• [The data]:

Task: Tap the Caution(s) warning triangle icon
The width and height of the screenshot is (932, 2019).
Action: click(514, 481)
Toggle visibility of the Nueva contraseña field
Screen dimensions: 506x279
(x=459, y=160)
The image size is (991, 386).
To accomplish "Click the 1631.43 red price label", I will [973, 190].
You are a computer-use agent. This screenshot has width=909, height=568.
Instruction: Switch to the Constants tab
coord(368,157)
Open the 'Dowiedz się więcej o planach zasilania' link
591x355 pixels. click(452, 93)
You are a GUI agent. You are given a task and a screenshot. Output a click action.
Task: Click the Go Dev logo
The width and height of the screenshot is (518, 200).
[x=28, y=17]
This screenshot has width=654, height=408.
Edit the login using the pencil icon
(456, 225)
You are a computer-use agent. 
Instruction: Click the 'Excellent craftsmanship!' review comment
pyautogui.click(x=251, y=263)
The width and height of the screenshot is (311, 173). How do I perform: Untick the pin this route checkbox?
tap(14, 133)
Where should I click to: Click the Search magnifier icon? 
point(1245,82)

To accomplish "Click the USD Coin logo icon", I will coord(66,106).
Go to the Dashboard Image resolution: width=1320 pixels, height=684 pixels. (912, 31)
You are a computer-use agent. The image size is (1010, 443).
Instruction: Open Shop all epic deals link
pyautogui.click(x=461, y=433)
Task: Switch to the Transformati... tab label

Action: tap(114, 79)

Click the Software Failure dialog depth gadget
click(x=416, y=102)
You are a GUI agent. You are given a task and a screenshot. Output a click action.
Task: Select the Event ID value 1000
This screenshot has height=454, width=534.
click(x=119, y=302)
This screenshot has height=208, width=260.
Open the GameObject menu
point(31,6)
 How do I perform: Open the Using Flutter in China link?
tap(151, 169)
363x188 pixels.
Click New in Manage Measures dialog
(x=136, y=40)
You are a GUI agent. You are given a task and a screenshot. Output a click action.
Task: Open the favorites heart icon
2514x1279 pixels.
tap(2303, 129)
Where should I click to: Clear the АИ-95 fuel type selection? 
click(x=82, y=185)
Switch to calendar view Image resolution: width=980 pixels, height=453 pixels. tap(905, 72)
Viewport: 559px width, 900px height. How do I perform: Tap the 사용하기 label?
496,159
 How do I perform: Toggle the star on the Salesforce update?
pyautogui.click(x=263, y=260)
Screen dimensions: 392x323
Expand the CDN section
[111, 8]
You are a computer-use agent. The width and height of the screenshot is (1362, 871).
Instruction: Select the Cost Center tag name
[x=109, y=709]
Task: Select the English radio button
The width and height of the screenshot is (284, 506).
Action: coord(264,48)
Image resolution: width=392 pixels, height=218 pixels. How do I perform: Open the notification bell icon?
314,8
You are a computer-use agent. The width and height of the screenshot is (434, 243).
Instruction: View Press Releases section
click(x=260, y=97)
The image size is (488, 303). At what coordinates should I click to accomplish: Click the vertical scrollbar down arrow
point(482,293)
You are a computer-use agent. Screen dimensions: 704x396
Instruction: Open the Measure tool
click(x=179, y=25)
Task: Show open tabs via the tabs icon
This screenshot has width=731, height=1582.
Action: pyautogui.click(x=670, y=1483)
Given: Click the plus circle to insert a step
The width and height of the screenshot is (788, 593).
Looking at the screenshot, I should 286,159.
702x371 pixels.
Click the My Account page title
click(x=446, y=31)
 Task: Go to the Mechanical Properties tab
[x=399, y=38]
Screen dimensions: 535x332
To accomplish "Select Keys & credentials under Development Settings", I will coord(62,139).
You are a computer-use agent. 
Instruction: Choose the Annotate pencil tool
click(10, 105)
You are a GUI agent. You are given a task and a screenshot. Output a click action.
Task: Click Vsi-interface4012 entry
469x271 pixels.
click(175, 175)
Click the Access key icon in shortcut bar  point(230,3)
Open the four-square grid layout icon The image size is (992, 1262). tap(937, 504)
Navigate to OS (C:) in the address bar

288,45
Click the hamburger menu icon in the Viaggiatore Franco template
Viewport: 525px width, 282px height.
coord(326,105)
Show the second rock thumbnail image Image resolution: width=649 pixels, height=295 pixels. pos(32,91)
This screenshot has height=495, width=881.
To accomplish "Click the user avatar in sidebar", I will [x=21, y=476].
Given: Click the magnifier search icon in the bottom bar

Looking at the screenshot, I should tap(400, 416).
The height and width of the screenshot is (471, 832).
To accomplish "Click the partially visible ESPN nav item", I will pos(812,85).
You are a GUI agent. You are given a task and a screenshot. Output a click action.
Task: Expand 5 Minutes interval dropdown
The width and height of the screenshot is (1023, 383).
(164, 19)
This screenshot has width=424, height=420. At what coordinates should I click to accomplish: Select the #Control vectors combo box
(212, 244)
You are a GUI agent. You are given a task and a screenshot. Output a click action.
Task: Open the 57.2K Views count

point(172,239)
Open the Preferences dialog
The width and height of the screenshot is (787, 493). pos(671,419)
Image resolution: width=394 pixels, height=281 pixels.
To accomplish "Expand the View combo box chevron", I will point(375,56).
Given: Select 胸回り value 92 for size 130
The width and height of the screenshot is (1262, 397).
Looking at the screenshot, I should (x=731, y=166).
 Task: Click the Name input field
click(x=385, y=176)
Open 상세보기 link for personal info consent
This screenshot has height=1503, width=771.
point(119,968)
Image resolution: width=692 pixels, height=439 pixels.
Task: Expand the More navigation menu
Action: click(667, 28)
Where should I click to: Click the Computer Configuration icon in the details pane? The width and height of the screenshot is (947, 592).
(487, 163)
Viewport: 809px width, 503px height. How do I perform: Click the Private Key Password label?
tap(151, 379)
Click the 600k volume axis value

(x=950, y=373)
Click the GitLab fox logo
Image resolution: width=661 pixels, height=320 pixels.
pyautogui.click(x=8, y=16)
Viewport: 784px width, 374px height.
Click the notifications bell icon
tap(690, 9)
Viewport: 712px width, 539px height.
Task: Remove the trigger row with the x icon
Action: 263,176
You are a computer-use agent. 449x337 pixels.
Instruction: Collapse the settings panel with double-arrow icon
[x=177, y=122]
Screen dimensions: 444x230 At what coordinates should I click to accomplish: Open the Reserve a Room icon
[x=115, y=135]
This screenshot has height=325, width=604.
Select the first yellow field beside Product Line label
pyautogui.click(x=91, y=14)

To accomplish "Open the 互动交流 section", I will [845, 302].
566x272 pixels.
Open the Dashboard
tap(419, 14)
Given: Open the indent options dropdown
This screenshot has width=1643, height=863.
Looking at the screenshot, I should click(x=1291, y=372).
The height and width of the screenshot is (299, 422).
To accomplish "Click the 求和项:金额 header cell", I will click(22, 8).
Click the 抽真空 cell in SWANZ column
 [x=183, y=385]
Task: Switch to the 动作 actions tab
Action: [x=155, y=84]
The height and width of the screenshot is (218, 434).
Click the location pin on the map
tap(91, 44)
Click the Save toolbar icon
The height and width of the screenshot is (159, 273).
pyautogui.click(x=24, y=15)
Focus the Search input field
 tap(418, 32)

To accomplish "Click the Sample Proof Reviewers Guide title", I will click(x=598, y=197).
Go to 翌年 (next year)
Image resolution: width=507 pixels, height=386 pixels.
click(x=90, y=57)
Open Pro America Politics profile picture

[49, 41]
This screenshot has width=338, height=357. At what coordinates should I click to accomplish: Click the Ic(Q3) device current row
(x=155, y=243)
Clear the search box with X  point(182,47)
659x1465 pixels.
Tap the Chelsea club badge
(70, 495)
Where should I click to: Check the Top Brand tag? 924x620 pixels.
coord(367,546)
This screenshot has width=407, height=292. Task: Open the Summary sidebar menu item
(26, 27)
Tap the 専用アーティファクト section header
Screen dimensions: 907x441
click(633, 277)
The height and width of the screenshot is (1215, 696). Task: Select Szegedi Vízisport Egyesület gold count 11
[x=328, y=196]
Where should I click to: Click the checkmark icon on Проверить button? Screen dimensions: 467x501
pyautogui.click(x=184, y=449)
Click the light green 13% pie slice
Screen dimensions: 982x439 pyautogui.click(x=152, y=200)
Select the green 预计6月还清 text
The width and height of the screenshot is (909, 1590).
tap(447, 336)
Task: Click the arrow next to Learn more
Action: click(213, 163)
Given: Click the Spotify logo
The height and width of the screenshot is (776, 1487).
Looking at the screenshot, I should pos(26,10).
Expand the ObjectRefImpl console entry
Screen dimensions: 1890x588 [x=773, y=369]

• [What you are asked to do]:
Every line in the data above that includes the word "logo" should be copied.

• [Solution for this exercise]:
Task: Click the Go Dev logo
To accomplish "Click the USD Coin logo icon", I will coord(66,106).
Click the GitLab fox logo
Given: Click the Spotify logo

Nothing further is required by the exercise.